The Center began ‘Project Genesis’ in April 2012 as a first of its kind longitudinal study to establish colony “norms” in the Western North Carolina region. What does that mean? Traditional commercial and hobbyist beekeepers continually manipulate their colonies in an effort to ‘strengthen’ or ‘increase production’ through various stratagems, while ‘natural’ beekeeping enthusiasts generally do not record data. As a consequence there exists no objective information of the range of size, production, or longevity honey bee colonies can be expected to achieve on their own. What parameters will a highly successful colony display compared to an average or mediocre one in the same environment? What percentage could be considered exceptional and how many poor? More importantly, how would colonies which are not bolstered for human ends fare on their own?
We consider Project Genesis unique because it is conducted solely by unpaid volunteers and funded by engaged individuals. Through Dec. of 2016 the Center has conducted bi-weekly inspections for four complete seasons! We have every inspection sheet from every data-collection dating back to its inception, as well as scanned .pdf files backing them up.We are still seeking help in establishing a dynamic searchable database where we can post results online in real time. The Center feels this information should be available to anyone in the world without a fee. To that end we have reserved CenterforHoneybeeResearch.org as the eventual repository of this important information.

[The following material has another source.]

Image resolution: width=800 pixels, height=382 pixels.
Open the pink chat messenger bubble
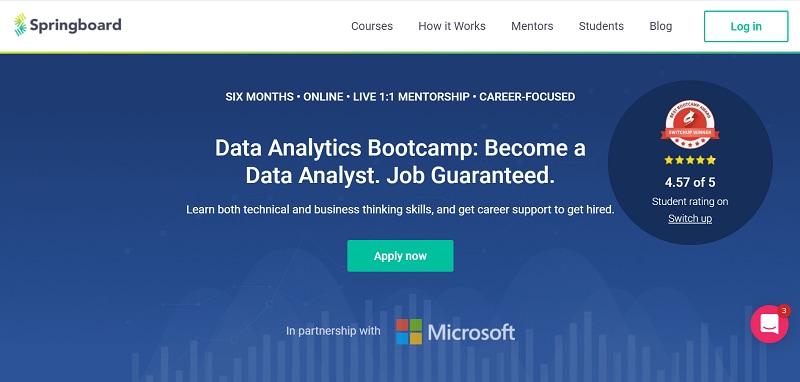point(769,324)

What Data is collected? Protocols have been established and a data-sheet developed for each collection. The colonies are weighed and mite counts taken. Each team inspects every frame in the broodiest of all 20 double-deep Langtroth hive bodies. How many frames have active worker brood? How many have pollen, nectar, or honey but without brood? How many frames are drawn but empty? Which box and frame is the Queen found? Is she marked and is that the same as last inspection? (We note how many Queens a colony creates through the course of a season. With few exceptions replacement Queens are generated within Project Genesis itself) Are there Queen Cells started or hatched? Any signs of pests or disease? Anything exceptional or out of the ordinary within the hive? What is in bloom and what colors of pollen are coming in?
Has anything noteworthy occurred during the past two weeks within the surrounding environment: torrential rain, wind, cold, heat or draught? Each data sheet includes the names of the volunteers who conducted the inspection and the date on which it was carried out.

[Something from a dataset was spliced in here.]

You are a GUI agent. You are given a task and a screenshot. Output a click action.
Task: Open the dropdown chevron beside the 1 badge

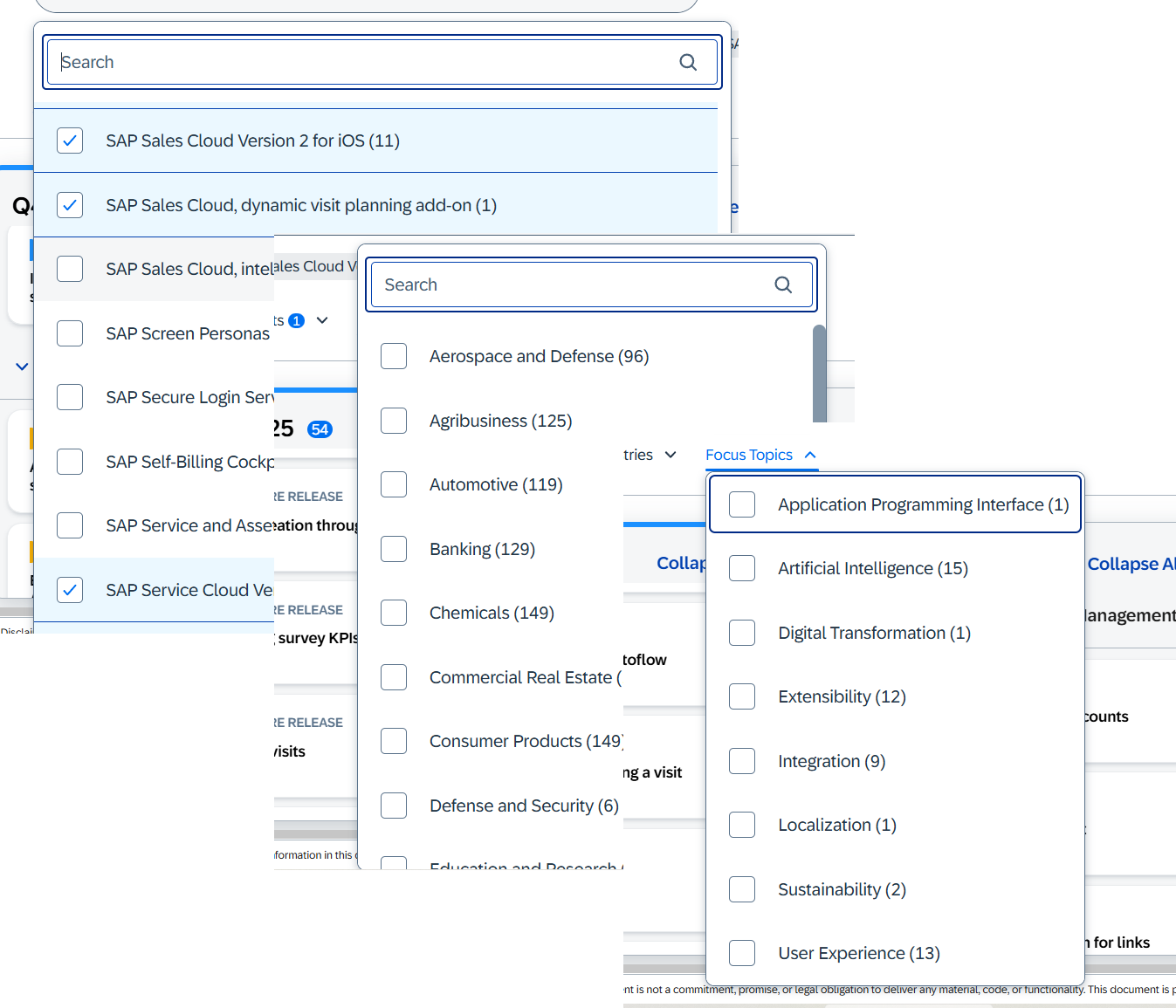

The Set-Up.Twenty colonies inhabit identical equipment in two yards of ten each. They are separated by 600 feet on a gently sloping grade. All hives face South. The Upper Yard may in some ways be considered a ‘control’ for the Lower Yard because it remains “treatment-free”.
We have included this particular difference to investigate the correlation between mite populations and colony survival.
The Lower Yard is maintained in accordance with currently recommended “best management practices”. This refers to the overwhelming majority of academia and industry pundits who view Varroa destructor as the most critical threat to colony survival and consider the insertion of miticides within colonies as a “lesser evil”. In contrast, the Upper Yard is ineligible for any form of medication or parasite treatment.
A brief History. When Project Genesis began it was given a home at the WNC Nature Center. The non-treatment hives were placed next to the red wolf habitat, while the treatment hives nestled close by the deer and other ungulates. Both of these locations were safe from vandalism by two-leggeds as they rested within locked gates and twelve foot chainlink fences.
Visitors were able to see the hives from raised boardwalks and signage proudly proclaimed the Project and the importance of pollinators. This happy situation persisted throughout the first season and into the Spring of the next, at which time a number of hives were knocked over and pillaged by a mother black bear and her three cubs. These bears apparently found a way through the fences from outside! In other words they were wild bears breaking into the Nature Center - whose director, fearing public anxiety asked us to leave.
The colonies found a foster home on a private farm in West Asheville, where they reside to this day.